What would SQL look like if...

For a change of pace, lets do something more practical.

I have little doubt that whatever solution I push for CRUD, it will be based on a language that behaves like SQL.

But SQL has a large share of issues, some coming from semantics, and some from syntax. This article will focus on syntax, and experiment with a few alternatives.

The SQL syntax has some well known problems, most of them common in commercial languages from the 80s:

  • it's way too complex and inflexible

  • it's way too verbose

  • it's not composed of small blocks

  • small blocks do not compose into large instructions

  • the order it's written is inconsistent, doesn't match the semantics, doesn't work for partial program analysis, and allows for common and very harmful mistakes

  • extending the semantics requires adding complexity to the syntax

So, let's try changing it and see what it becomes.

Here is a simple select query (on a Postgres idiom), an update, an insertion and a deletion:

select person.id as person_id, person.name, email.id as email_id, email.address as email
from person join email on person.id = email.person_id
where person.is_active;

update person
set is_active = false
where id = 4;

insert into email (person_id, address)
values (3, 'totally_not_fake@example.com');

delete from email
where person_id = 3;

Let's write those queries in a language that resembles the Haskell syntax:

select person
	`join` email `on` (person.id = email.person_id)
	`where` person.is_active
	`values` [
		  person.id `as` person_id
		, person.name
		, email.id `as` email_id
		, email.address `as` email
		]
	
update person 
	[is_active = False]
	`where` id = 4
	
insert email
	[person_id = 3, address = "totallynot_fake@example.com"]
	
delete email
	`where` person_id = 3

It may not look like much changed, but this syntax avoids the problems from the begining of this article.

For example, it's implicit there that select person is a query by itself, that is being further composed. And at the end of each line, it has a clear meaning that only depends on the previous lines.

On the other hand, the backticks are horrible. They would go away if the words were replaced by what the language understands as operators.

Allowing for completely custom operators does lead into an incredibly bad developer experience, where people must check the properties of each and every symbol they use.
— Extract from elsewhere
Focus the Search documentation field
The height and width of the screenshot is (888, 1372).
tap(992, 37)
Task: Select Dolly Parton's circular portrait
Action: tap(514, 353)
Adding Haskell-like operators would lead to a very Haskell-like code, that IMO, is not an improvement either. A middle-way would be to use operator to compose text-led definitions:

select person
	<> join email `on` person.id = email.person_id
	<> where person.is_active
	<> values [person.id `as` person_id]

That is still very Haskell-like (rename the (=), (.), and where, and it could be Haskell), has very little operator noise (rename (<>) and it would be even better), and very little backticks.

Create some operators for on and as and the backticks would be gone at the expensive of a small increase in operator noise.

Still, those are many more operators than the minimum. Besides, the Haskell implementation of both semantic whitespace and baces/semicolon works very badly in shell-like REPLs (and database access really need those).


There's a niche data encoding language created exactly to be usable in a shell-like environment, named KDL. Let's try to write those queries as data (the Haskell one is data too) in a syntax that would be the result of adding expressions to it:

select person {
	join email on = (person.id = email.person_id)
	where person.is_active
	values {
		get person.id as = person_id
		get person.name
		get email.id as = email_id
		get email.address as = email
	}
}

update person {
	set is_active = false name = "DELETED"
	where (id = 4)
}

insert email {
	set person_id = 3 address = "tottally_not_fake@example.com"
}

delete email {
	where (person_id = 3)
}

That's almost good. The language is missing bare values and inline collections. The result becomes verbose as a consequence. So let's add those.

The attribute-value separator and value equality being the same symbol is also a problem. Let's pick another separator and use colon as term separator (instead of the orignal semicolon):

select person {
	join email on: (person.id = email.person_id)
	where person.is_active
	values [
		person.id as: person_id
		person.name
		email.id as: email_id
		email.address as: email
	]
}

update person {
	set [is_active = false, name = "DELETED"]
	where (id = 4)
}

insert email {
	set [person_id = 3, address = "tottally_not_fake@example.com"]
}

delete email {
	where (person_id = 3)
}

That loses compatibility with the original language, but is quite good.

There are more parenthesis than it should, but I see no way to fix those right now.


Another common data representation language is Lisp (the dots have to compose the symbols, otherwise it would be awful):

(select
	(join
		person
		(on email (= person.id email.person_id))
	)
	(where person.is_active)
	(values
		(as person.id 'person_id)
		person.name
		(as email.id 'email_id)
		(as email.address 'email)
	)
)

(update person
	(set
		(is_active false)
	)
	(where (= id 4))
)

(insert email
	(set
		(person_id 3)
		(address "tottally_not_fake@example.com")
	)
)

(delete email
	(where (= person_id 3))
)

And well, parenthesis abound.

Otherwise it's quite nice. Except for the dots thing, this is valid Lisp. (Should I just use Lisp?)